Side two starts with Sly & The Family Stone’s first number one single, “Everyday People.” Although Sly had previous handled issues of prejudice with wit or humor but now he illustrated the power of tolerance and plain common sense with the lightest of touches, laying it all out for everyone to see: blue or green, yellow or black or white or square or longhair, we’re all part of the same thing no matter how or what we look like. After all the instrumentals left on the cutting room floor since their inception, there’s finally room for one in the form of the extended blues jam, “Sex Machine.” With several nods to The Jimi Hendrix Experience’s “Rainy Day Dream Away” it makes room for itself by swallowing half of side two in its distended psychedelic ballroom format while everyone except Robinson gets a solo spot. The album concludes with the slow, uplifting “You Can Make It If You Try.” Recorded in September before the main “Stand!” sessions began that winter, its prominent brass score and “don’t let the plastic bring you down” lyric places it in slightly earlier stage in the band’s development, only because their progress had been so swift and unyielding for so long.
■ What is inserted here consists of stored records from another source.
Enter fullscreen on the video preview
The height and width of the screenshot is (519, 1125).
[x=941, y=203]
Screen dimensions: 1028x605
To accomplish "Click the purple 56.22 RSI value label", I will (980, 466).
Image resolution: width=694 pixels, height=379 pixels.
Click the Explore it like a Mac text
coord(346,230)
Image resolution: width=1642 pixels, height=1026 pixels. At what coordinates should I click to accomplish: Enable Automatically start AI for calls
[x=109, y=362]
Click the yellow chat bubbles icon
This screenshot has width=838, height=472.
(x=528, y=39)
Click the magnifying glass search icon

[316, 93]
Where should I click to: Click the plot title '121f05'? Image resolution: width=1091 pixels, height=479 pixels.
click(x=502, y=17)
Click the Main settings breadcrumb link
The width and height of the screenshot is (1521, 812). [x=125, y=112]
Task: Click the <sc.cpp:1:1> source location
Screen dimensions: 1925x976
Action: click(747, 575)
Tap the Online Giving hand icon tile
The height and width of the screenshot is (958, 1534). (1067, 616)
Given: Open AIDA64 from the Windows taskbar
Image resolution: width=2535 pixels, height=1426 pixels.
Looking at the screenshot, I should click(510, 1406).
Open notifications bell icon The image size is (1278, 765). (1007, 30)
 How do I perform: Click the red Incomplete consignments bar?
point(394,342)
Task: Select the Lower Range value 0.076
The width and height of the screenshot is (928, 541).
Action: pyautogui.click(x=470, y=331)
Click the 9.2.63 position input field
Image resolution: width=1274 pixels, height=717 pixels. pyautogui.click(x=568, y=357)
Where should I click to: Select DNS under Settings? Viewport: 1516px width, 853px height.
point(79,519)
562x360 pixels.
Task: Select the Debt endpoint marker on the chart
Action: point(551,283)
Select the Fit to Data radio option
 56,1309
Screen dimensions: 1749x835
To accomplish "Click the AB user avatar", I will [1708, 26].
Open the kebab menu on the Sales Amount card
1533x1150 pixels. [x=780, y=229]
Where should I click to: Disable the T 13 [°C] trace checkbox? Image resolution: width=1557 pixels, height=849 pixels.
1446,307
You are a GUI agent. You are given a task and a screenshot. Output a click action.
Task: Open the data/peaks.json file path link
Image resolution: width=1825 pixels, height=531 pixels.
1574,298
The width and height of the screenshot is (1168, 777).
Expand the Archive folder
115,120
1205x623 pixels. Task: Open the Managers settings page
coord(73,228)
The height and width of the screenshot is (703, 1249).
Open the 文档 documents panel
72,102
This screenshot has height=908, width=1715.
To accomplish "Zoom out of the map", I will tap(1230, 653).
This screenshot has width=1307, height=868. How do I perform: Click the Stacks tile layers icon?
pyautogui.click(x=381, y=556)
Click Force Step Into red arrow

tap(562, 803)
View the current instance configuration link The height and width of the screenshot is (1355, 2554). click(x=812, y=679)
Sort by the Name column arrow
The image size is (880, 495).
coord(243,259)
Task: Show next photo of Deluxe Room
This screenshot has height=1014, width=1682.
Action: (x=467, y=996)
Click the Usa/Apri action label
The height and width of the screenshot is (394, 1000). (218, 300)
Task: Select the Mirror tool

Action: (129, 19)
With all this in one place, “Stand!” is rightly considered by many to be Sly & The Family Stone’s best album. The strongest of their first four albums, it would also unfortunately be the last with the original lineup. By the time their next album of original material appeared, provisionally entitled “The Incredible And Unpredictable Sly & The Family Stone,” both the lineup and sound of the group had transformed into something that was incredible and unpredictable and unlike anything attempted previously by Sly... Or anyone else.